WHAT THE TASK REQUIRES —
Count the lines below holding "team" and answer with that number only.

[Dataset items]
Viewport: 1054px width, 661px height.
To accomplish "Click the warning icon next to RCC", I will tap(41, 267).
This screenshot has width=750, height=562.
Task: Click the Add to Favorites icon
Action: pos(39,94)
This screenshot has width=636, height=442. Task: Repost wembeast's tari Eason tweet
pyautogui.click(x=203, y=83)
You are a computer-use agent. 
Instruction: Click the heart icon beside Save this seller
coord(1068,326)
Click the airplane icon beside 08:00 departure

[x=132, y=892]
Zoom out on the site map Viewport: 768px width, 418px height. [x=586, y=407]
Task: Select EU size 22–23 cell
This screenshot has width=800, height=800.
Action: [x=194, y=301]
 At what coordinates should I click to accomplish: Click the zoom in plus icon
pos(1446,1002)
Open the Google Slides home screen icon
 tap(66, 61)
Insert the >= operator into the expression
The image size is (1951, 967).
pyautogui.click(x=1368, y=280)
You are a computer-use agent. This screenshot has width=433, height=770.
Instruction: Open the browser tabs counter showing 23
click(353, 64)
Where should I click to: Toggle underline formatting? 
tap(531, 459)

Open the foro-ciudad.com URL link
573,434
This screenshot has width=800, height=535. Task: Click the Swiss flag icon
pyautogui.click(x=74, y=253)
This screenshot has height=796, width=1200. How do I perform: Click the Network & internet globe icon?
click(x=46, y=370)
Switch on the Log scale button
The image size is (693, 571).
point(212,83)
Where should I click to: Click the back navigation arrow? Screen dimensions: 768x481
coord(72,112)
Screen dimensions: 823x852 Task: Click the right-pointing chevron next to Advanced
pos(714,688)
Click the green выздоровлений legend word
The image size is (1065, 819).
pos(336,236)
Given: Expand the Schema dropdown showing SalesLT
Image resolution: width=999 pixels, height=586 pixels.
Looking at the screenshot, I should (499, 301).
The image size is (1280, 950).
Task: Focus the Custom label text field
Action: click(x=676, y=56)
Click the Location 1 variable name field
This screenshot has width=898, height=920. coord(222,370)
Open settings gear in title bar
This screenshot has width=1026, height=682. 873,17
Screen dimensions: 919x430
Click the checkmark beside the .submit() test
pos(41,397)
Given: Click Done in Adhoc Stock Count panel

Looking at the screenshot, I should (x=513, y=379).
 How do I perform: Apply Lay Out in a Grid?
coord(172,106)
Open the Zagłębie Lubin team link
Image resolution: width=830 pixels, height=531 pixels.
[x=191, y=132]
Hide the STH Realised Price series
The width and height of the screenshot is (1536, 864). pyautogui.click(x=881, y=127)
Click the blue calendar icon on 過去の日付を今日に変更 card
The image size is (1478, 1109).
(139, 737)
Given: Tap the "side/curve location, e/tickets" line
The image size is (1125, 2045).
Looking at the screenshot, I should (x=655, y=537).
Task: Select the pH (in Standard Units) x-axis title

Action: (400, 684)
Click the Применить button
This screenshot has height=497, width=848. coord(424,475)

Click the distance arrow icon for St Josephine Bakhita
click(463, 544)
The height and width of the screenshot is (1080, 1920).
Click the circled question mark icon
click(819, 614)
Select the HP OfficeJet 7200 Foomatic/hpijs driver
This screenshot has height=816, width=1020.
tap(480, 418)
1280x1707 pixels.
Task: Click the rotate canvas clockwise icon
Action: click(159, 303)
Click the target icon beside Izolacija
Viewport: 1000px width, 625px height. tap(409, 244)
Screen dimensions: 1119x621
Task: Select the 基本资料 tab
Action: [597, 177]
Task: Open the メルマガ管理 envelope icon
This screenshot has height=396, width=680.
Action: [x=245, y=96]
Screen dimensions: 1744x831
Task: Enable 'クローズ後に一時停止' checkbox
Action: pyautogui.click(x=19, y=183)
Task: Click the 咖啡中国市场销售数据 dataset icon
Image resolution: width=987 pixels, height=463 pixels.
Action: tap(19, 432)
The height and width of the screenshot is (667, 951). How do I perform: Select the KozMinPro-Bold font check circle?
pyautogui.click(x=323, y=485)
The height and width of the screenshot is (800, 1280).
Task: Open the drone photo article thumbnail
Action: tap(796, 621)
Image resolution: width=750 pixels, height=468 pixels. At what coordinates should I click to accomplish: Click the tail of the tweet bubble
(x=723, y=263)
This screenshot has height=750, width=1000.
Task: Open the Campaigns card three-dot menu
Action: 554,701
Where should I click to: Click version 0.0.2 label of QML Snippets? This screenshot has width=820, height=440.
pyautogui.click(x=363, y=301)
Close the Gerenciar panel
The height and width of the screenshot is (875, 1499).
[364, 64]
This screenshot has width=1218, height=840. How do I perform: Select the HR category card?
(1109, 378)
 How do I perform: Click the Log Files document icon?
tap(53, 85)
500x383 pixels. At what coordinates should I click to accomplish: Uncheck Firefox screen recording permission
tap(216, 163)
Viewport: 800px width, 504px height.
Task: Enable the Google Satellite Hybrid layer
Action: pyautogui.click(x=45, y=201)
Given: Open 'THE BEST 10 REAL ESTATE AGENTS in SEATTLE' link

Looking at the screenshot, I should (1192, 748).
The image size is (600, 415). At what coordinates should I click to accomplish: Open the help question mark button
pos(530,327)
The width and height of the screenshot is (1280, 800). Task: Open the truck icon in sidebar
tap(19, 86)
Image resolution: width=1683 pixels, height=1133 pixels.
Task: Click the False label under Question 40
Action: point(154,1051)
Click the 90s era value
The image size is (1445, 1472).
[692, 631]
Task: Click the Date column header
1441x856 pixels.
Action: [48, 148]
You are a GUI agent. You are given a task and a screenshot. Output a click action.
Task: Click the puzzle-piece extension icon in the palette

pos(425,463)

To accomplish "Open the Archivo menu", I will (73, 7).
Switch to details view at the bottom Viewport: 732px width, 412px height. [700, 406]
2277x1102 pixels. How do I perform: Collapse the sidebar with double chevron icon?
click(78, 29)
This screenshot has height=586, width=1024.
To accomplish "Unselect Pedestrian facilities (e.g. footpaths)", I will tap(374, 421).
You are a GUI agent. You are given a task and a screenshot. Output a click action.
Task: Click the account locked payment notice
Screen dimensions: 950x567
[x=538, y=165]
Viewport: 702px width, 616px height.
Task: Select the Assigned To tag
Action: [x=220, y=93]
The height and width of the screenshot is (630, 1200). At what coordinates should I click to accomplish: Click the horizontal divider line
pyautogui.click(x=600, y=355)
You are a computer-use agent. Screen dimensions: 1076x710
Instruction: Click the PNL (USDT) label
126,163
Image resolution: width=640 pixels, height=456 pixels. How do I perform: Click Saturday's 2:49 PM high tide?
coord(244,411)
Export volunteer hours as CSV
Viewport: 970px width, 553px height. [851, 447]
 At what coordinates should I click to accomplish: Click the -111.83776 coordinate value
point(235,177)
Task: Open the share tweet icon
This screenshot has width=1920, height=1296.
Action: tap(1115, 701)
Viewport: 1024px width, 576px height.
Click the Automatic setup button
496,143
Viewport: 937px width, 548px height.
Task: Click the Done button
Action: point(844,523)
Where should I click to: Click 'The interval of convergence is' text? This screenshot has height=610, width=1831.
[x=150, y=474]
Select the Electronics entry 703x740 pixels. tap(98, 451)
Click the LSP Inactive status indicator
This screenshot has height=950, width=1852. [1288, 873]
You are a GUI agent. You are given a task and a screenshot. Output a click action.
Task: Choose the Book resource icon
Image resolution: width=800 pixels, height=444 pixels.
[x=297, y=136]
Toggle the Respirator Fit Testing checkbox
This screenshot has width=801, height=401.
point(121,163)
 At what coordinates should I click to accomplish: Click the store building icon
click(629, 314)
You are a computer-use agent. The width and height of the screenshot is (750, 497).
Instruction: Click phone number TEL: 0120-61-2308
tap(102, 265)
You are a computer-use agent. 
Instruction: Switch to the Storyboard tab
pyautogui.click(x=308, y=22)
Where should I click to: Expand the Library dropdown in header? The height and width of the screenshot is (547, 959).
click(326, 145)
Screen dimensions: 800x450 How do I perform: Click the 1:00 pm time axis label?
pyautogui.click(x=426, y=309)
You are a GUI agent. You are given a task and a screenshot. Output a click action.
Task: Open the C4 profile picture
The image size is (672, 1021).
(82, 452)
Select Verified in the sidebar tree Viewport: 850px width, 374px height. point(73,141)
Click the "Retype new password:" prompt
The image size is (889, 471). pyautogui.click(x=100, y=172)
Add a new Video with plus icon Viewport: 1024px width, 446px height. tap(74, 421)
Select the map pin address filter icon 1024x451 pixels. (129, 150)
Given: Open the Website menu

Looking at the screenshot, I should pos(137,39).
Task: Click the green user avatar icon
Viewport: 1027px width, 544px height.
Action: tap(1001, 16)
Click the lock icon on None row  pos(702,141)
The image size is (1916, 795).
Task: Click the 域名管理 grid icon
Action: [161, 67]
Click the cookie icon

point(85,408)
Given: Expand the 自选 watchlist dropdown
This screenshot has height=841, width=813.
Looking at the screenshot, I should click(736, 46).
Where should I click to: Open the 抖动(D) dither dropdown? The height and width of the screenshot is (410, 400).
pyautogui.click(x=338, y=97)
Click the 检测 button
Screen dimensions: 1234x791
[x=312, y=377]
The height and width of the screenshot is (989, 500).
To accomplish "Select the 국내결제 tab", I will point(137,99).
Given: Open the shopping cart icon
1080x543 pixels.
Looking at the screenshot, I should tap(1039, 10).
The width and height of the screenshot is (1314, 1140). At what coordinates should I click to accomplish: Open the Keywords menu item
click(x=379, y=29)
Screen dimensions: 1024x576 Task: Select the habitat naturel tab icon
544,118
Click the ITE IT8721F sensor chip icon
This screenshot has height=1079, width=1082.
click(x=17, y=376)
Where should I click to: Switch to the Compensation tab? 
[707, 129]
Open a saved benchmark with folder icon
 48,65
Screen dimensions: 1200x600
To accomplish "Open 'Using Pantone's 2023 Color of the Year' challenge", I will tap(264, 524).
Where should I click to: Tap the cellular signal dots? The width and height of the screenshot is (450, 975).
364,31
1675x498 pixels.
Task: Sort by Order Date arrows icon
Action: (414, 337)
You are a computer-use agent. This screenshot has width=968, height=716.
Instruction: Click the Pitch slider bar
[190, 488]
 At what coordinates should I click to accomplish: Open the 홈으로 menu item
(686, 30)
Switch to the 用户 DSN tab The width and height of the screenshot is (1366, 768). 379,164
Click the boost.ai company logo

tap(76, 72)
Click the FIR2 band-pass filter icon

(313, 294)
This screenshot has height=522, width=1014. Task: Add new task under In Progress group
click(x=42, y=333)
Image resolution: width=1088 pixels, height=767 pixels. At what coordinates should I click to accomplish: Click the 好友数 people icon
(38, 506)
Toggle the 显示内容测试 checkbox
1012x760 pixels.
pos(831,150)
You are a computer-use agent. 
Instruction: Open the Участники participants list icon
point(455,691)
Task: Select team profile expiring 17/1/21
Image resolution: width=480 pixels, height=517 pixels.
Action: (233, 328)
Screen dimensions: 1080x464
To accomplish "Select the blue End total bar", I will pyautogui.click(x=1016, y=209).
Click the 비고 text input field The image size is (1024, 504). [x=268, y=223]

SOLUTION —
2